Un livre pas toujours facile, mais qui vaut le coup qu'on y passe un moment

Bernhard Lorenz 30/03/2015 08:52

J'adore la phrase "parler comme si on faisait l'amour"...... Merci pour cette critique !

Yv 30/03/2015 11:04

C'est un langage très imagé, très beau

keisha 28/03/2015 13:50

Sympathique, le commentaire de Sandra G. (oui, je lis tout!)
Bon, un Zulma bien pétant. Nationalité de l'auteur? Pas chinois, non.AAAAAh , ivoirien!

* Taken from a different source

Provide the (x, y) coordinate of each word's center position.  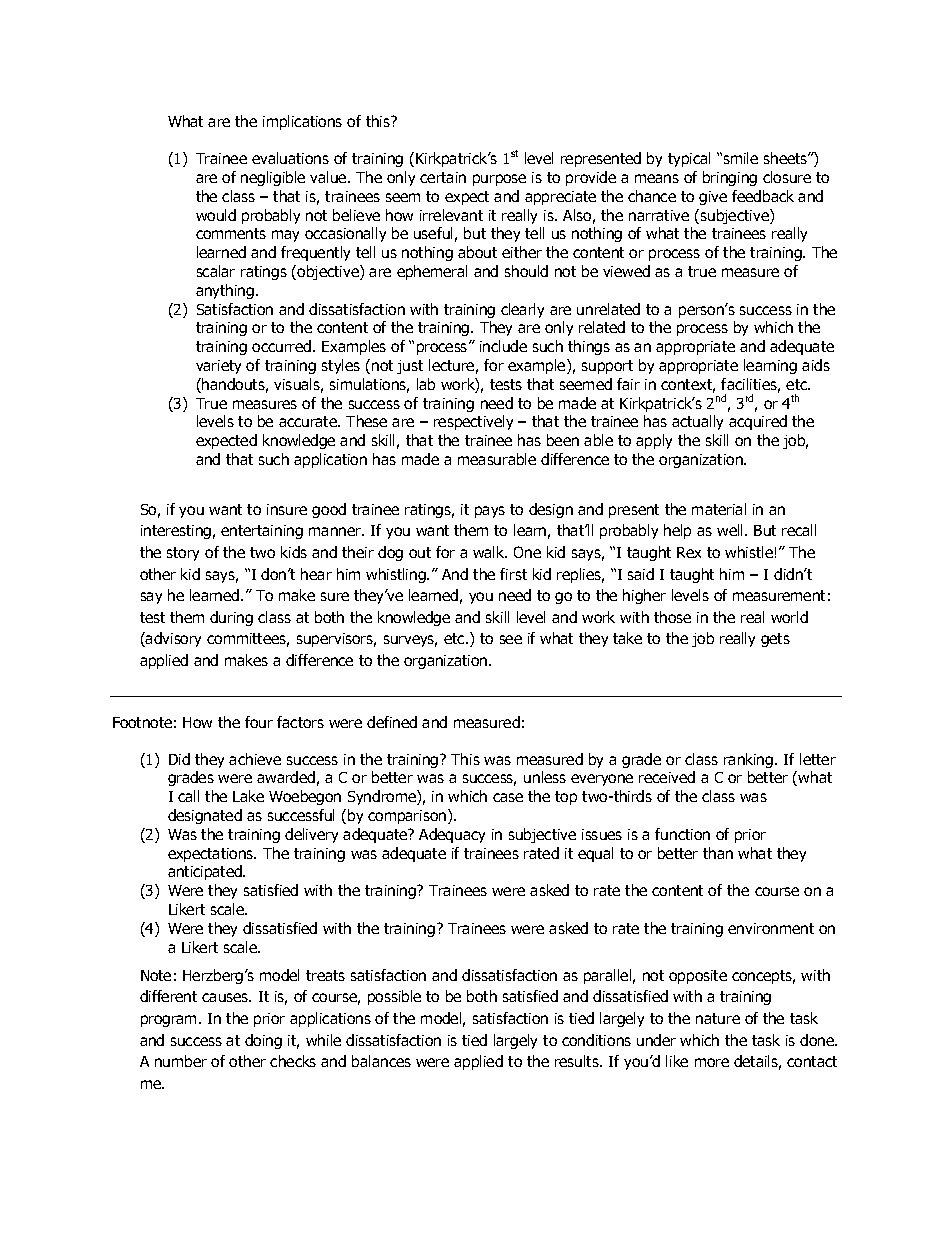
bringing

Sandra Ganneval 28/03/2015 12:39

Bonjour, Yv, chaque fois que je reçois une alerte concernant un nouvel article sur votre blog, je suis effarée. Mais comment faites-vous pour lire autant de livres et en faire de telles chroniques ? Je suis bluffée à chaque fois. Un petit mot en passant de quelqu'un dont vous aviez eu la gentillesse de lire le premier roman, il y a quelques petites années, maintenant. Très cordialement. Sandra

Yv 28/03/2015 13:35

Bonjour Sandra, oui, je me souviens de SOS Flemmards. Il n'y a pas de secrets, je lis vite et je m'aménage du temps pour cette activité dans ma journée, je travaille à la maison, ça aide... Je ne regarde que peu la télévision, et je n'écris pas, contrairement à vous.